• _Task instructions_
Collect every line of the records below that contains the word "desktop".

• _Provided data_
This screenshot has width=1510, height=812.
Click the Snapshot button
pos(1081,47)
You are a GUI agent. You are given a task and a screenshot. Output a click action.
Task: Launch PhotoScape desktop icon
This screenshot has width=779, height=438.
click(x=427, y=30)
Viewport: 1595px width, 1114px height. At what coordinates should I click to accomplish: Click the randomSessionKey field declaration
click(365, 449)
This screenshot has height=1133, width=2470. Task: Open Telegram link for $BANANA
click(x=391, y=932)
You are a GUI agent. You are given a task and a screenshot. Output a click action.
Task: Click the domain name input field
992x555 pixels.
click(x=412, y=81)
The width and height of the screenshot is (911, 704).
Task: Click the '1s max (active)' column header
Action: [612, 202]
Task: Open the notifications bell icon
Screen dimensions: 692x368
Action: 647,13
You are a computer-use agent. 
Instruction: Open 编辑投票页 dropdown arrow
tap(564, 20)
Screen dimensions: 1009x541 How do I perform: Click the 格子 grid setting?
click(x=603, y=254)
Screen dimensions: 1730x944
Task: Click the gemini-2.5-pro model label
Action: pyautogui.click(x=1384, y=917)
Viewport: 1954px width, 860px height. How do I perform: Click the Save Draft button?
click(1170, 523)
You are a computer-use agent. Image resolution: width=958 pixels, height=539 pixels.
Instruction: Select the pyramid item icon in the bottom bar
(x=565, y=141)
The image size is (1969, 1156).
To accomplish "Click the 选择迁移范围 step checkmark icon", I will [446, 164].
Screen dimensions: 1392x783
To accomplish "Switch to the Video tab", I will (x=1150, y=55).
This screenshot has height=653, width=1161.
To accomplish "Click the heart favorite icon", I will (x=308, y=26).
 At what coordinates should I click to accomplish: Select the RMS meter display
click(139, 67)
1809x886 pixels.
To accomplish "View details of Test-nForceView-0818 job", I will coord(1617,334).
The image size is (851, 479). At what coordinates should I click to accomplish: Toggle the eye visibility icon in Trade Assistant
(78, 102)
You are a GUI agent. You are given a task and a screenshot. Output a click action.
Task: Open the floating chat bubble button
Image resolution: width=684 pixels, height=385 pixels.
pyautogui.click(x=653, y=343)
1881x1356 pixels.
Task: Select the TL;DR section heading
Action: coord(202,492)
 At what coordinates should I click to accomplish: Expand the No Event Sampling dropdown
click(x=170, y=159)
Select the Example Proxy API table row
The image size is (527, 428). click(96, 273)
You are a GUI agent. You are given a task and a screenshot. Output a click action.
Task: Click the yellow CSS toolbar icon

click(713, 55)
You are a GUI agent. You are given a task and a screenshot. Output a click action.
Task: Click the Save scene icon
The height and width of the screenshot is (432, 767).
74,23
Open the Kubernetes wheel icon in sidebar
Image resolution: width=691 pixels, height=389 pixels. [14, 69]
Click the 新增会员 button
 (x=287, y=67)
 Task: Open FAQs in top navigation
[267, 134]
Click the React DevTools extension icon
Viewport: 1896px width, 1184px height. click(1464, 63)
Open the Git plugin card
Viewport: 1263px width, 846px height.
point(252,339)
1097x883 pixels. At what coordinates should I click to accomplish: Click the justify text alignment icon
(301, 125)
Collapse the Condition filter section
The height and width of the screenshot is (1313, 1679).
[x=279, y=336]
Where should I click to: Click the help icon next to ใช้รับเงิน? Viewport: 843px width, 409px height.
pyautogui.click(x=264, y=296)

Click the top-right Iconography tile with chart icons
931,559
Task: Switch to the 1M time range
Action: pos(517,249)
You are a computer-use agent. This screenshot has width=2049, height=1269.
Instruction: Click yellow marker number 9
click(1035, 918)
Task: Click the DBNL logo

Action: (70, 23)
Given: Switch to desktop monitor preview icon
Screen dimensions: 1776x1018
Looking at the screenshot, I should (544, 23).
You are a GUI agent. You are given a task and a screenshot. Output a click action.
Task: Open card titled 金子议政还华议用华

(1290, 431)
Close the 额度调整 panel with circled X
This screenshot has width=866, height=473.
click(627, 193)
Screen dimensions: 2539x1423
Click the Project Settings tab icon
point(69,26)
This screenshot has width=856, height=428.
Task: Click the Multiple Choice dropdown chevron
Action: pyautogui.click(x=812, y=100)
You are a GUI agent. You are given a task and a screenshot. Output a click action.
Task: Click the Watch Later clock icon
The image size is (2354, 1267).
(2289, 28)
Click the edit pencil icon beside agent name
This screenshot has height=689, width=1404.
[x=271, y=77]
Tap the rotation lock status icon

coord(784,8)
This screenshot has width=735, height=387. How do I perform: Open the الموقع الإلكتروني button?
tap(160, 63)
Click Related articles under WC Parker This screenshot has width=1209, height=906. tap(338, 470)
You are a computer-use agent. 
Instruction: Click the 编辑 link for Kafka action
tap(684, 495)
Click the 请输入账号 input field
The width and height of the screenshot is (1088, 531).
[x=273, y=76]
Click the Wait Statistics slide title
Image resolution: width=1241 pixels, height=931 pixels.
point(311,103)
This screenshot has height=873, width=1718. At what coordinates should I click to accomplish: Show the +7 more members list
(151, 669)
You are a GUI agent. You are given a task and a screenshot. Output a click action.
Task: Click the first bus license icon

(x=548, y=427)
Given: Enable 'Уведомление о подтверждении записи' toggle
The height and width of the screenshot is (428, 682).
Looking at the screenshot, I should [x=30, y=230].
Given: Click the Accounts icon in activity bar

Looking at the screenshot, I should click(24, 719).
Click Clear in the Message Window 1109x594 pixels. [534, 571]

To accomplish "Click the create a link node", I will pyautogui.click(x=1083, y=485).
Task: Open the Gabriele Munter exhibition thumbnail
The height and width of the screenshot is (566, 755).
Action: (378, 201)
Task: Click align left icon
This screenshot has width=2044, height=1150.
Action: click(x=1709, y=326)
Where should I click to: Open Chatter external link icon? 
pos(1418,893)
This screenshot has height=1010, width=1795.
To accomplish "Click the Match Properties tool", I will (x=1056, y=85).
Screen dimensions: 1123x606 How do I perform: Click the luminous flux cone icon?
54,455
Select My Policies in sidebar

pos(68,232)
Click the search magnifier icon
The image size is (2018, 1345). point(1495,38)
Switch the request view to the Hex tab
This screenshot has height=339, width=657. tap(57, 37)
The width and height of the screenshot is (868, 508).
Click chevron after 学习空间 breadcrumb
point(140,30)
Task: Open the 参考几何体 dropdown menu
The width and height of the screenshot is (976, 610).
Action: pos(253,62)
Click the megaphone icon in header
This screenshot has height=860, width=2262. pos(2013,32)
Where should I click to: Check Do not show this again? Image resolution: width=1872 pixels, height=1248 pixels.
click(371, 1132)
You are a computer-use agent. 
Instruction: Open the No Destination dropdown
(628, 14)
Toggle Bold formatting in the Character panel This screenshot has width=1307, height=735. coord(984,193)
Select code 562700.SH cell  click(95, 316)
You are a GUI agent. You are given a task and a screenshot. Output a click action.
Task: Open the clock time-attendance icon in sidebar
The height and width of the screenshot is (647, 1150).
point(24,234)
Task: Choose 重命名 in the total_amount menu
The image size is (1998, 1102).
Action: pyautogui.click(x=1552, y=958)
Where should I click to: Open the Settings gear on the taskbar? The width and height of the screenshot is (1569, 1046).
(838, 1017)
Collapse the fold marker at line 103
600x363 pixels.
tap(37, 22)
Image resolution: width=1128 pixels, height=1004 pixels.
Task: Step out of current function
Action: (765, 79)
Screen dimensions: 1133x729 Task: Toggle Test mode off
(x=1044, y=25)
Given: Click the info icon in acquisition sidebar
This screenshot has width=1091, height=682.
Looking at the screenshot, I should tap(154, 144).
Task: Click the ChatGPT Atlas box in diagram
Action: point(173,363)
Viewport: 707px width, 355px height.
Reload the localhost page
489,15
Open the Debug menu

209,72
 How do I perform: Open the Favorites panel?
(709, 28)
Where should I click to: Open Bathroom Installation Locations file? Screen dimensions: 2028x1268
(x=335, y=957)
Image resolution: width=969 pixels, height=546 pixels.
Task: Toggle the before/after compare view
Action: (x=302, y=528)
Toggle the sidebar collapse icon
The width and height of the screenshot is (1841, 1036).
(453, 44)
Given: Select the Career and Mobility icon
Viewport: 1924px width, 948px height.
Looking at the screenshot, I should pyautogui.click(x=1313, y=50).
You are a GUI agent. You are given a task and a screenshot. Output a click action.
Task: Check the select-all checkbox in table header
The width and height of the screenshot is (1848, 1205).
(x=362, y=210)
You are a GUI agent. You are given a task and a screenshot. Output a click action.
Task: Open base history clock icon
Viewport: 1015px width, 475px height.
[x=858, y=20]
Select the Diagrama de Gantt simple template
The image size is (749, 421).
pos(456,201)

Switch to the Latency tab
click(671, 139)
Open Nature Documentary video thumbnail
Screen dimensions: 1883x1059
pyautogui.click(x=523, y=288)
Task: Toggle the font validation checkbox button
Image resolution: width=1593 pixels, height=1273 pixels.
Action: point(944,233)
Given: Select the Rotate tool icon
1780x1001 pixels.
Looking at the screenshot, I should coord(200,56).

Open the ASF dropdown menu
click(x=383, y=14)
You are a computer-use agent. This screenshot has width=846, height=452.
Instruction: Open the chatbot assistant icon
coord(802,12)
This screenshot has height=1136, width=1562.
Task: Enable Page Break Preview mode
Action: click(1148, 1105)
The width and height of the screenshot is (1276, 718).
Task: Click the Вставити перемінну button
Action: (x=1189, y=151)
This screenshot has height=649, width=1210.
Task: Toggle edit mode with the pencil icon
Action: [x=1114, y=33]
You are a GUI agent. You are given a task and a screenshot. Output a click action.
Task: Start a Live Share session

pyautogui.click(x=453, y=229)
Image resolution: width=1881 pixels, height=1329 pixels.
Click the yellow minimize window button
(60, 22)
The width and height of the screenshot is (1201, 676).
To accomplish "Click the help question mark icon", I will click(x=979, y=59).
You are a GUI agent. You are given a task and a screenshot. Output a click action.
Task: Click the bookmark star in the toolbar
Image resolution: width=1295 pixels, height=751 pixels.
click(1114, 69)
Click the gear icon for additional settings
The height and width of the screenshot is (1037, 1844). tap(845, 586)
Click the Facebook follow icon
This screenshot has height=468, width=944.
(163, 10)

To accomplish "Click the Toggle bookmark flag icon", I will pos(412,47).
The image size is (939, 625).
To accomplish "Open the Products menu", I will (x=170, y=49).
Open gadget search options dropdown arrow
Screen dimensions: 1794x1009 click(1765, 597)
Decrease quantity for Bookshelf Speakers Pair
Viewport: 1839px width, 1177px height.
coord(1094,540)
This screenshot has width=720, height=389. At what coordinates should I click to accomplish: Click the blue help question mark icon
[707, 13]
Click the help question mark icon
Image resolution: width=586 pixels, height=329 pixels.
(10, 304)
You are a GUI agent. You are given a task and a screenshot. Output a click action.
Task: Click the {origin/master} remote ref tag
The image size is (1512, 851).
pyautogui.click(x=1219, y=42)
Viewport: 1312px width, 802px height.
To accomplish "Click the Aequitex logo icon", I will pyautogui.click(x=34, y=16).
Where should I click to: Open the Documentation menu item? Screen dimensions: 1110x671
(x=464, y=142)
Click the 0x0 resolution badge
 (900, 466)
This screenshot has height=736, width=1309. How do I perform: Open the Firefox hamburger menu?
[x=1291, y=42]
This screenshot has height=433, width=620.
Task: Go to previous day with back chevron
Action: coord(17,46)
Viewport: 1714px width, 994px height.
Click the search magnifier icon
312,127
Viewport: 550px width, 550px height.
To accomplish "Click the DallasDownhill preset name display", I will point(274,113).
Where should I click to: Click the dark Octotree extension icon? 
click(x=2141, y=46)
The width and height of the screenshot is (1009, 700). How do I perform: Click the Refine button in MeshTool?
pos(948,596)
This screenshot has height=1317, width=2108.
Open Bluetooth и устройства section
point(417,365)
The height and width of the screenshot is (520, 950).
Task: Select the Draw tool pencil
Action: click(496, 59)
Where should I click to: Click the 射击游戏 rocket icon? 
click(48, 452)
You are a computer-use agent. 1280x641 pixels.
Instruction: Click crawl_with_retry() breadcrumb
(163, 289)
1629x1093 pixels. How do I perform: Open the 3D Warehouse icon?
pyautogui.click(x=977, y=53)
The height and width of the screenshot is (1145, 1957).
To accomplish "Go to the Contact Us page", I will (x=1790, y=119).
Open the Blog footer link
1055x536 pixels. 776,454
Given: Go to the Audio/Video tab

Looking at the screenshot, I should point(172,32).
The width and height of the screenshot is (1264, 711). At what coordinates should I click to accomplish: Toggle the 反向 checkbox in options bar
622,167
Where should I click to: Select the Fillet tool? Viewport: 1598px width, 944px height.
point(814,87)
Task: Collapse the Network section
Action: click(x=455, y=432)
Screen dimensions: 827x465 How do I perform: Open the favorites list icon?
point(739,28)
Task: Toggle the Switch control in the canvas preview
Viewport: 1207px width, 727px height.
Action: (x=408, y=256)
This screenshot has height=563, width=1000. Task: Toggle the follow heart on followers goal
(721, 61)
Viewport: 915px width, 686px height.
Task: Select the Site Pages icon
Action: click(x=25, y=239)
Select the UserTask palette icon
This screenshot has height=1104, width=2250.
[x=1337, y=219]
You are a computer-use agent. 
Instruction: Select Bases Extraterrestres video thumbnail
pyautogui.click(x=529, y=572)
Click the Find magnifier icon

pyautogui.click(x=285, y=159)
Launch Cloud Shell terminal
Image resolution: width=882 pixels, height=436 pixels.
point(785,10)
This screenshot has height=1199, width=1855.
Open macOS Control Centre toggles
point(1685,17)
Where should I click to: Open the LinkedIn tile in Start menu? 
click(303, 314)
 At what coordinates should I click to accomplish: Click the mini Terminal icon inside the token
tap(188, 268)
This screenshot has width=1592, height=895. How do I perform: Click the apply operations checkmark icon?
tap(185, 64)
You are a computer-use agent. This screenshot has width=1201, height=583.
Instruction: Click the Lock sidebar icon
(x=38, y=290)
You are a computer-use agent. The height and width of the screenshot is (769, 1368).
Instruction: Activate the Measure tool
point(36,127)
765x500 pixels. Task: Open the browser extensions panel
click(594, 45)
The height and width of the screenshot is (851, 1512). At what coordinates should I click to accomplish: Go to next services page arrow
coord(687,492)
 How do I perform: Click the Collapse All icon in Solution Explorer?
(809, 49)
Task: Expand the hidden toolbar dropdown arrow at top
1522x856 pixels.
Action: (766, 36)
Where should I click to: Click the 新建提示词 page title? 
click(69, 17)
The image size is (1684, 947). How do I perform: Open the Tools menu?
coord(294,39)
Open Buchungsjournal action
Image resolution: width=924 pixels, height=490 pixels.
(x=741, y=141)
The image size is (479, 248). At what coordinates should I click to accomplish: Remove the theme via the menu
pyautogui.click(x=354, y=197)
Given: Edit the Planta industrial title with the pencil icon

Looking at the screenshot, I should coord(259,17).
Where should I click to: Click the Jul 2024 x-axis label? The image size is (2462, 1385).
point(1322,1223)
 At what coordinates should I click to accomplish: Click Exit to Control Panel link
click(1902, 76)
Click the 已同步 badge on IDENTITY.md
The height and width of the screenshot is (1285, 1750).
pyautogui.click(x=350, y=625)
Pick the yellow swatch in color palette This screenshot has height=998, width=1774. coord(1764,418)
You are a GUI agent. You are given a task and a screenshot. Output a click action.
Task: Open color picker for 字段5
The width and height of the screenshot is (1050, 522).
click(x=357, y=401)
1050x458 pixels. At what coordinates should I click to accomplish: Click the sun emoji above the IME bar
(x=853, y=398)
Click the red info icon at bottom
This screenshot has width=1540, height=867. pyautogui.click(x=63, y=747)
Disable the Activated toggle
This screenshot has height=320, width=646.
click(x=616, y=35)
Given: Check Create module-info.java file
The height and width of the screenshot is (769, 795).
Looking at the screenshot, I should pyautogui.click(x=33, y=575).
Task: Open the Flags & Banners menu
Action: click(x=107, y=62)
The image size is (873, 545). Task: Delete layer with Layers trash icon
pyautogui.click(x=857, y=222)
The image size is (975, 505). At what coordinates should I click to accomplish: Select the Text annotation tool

• _Result below_
Task: Launch PhotoScape desktop icon
Given: Switch to desktop monitor preview icon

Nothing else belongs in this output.